------ Record excerpts

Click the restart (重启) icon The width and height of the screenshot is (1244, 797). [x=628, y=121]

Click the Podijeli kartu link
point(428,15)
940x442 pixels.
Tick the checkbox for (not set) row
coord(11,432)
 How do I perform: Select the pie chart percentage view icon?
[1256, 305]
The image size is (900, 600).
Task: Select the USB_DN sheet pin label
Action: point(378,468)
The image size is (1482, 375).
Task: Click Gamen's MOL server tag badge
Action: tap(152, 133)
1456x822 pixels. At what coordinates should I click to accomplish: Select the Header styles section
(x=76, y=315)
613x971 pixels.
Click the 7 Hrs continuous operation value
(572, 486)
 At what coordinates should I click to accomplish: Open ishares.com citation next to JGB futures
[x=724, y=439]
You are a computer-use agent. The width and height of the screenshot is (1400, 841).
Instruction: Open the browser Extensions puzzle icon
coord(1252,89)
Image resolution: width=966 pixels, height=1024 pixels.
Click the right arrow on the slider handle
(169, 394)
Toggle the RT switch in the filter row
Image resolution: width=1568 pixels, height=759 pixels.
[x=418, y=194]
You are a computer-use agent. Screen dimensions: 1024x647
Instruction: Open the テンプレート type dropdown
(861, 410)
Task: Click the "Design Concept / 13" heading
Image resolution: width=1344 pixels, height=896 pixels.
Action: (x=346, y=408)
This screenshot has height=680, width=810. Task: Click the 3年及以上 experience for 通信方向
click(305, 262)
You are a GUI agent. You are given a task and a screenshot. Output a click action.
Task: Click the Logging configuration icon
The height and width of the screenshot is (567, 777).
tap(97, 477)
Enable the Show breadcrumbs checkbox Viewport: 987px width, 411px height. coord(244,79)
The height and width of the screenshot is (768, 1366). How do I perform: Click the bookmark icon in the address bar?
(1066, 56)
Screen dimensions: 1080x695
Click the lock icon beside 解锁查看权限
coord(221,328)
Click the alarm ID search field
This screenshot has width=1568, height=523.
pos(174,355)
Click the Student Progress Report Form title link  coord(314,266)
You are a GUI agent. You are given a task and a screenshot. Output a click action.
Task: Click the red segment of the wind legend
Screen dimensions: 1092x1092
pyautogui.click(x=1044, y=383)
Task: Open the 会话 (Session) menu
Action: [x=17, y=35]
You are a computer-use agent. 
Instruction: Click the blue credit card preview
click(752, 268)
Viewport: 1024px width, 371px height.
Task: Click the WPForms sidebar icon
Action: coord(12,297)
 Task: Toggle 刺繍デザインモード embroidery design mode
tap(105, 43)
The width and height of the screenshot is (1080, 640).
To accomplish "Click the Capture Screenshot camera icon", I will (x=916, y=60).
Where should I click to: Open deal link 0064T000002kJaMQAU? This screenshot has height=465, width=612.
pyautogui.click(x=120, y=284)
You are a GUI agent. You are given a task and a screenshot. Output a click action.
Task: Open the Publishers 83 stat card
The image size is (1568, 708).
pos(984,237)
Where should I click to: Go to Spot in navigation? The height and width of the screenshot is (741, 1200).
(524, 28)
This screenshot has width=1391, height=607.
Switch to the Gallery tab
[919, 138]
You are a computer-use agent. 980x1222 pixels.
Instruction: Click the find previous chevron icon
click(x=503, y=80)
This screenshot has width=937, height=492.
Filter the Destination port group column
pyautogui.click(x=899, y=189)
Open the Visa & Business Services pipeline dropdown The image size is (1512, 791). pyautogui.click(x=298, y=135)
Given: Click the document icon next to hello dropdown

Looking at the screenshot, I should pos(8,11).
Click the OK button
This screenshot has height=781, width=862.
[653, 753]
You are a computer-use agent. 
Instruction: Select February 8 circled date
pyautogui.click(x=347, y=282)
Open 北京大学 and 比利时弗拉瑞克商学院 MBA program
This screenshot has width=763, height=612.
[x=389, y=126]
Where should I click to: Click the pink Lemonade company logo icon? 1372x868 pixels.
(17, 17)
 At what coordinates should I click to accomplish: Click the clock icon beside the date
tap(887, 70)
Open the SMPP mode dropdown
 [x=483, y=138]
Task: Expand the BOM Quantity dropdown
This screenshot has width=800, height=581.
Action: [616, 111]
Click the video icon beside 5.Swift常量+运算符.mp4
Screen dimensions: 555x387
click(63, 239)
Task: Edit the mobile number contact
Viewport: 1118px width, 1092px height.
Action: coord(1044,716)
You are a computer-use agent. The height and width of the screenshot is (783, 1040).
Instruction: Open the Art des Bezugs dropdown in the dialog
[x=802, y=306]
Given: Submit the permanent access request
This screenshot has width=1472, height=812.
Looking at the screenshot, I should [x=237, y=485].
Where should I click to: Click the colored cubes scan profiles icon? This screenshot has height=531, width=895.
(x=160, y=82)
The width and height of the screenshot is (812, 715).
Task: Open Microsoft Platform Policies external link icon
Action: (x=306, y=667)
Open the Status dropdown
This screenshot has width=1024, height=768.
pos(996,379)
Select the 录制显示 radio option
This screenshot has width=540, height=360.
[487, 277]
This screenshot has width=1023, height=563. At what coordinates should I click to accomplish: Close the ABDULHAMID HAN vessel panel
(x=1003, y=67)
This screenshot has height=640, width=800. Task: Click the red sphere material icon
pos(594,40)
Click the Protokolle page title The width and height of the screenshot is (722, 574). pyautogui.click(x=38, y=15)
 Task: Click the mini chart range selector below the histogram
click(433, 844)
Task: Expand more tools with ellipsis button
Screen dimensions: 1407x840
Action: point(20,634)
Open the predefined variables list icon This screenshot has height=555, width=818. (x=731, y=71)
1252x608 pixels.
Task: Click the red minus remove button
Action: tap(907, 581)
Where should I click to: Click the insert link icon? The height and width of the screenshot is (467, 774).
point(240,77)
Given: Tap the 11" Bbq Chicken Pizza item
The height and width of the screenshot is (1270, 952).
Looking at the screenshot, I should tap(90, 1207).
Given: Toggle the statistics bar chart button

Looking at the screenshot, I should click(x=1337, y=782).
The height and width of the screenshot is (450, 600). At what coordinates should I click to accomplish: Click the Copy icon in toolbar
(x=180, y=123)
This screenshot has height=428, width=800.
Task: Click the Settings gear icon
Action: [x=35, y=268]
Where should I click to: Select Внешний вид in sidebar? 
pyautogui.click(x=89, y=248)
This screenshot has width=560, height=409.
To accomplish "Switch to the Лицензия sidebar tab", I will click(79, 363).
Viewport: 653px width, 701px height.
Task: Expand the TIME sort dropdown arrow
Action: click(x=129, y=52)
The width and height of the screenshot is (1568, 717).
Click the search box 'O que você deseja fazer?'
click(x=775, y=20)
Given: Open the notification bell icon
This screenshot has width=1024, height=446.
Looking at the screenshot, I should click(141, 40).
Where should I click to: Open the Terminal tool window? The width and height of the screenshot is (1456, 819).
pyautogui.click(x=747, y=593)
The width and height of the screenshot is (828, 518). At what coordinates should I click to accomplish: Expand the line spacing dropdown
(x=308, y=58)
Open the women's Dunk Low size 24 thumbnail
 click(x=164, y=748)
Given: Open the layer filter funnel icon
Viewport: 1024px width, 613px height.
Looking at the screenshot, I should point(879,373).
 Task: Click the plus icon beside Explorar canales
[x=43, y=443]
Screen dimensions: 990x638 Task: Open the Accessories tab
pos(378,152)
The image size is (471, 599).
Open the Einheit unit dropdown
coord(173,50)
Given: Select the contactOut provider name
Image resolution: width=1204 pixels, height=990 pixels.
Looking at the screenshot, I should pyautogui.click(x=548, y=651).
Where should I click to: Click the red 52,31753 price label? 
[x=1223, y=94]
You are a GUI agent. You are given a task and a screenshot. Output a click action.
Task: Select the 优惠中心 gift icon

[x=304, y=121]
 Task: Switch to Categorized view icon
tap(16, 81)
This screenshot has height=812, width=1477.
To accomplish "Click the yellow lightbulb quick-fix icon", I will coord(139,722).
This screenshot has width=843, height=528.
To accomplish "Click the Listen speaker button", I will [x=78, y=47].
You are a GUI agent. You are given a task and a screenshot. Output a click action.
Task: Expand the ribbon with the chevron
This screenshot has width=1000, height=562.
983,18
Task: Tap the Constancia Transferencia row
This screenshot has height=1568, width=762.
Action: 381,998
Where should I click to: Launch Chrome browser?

------------

Duplicate the data lines starting with the line that contains "Screen dimensions: 990x638" and ending with the line that contains "[x=1223, y=94]", inclusive.

Screen dimensions: 990x638 Task: Open the Accessories tab
pos(378,152)
The image size is (471, 599).
Open the Einheit unit dropdown
coord(173,50)
Given: Select the contactOut provider name
Image resolution: width=1204 pixels, height=990 pixels.
Looking at the screenshot, I should pyautogui.click(x=548, y=651).
Where should I click to: Click the red 52,31753 price label? 
[x=1223, y=94]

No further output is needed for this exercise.